■ Exercise prompt ■
Transcribe the lines below exactly as they appear, leaving out the pictures.
□ □ □ □ □ □ □
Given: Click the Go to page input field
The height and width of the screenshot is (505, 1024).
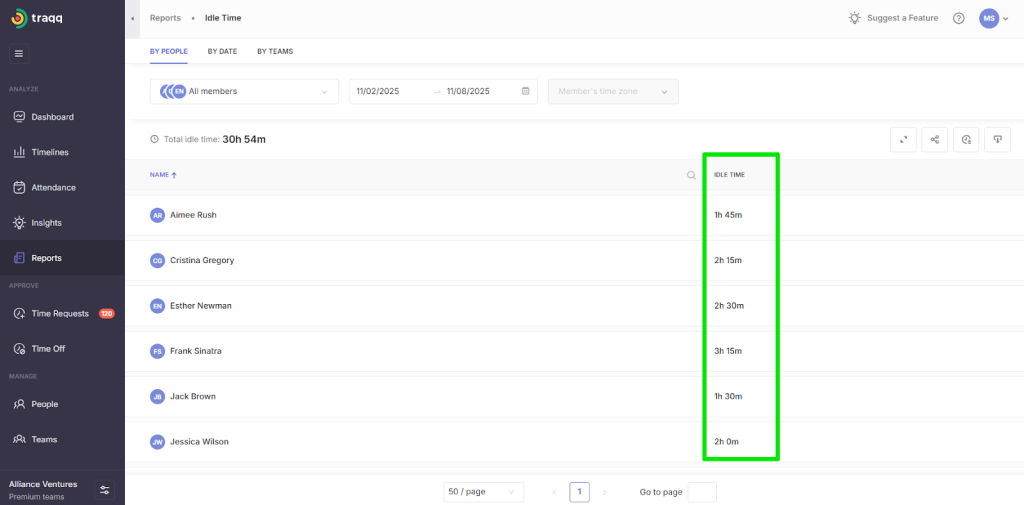Looking at the screenshot, I should pos(702,492).
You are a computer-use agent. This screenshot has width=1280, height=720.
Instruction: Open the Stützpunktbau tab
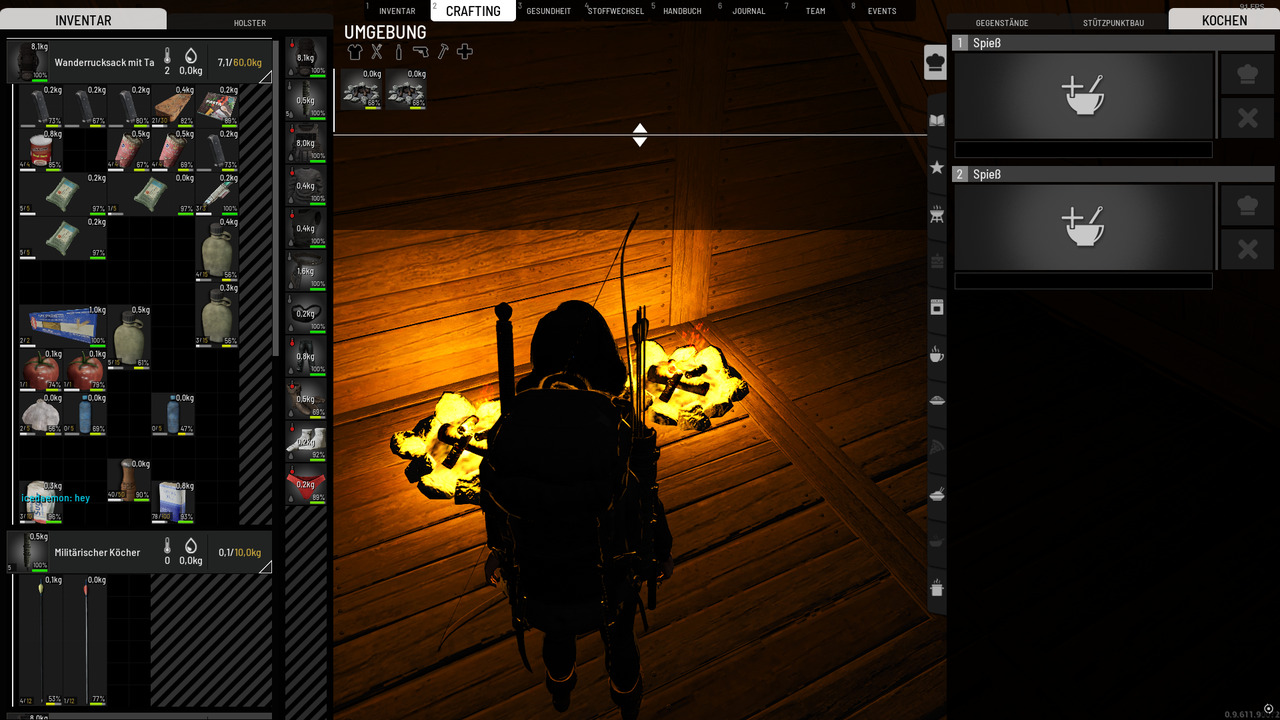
□ □ □ □ □ □ □
■ Response ■
Given: Click the Go to page input field
The height and width of the screenshot is (505, 1024).
Looking at the screenshot, I should pos(702,492).
You are a computer-use agent. This screenshot has width=1280, height=720.
Instruction: Open the Stützpunktbau tab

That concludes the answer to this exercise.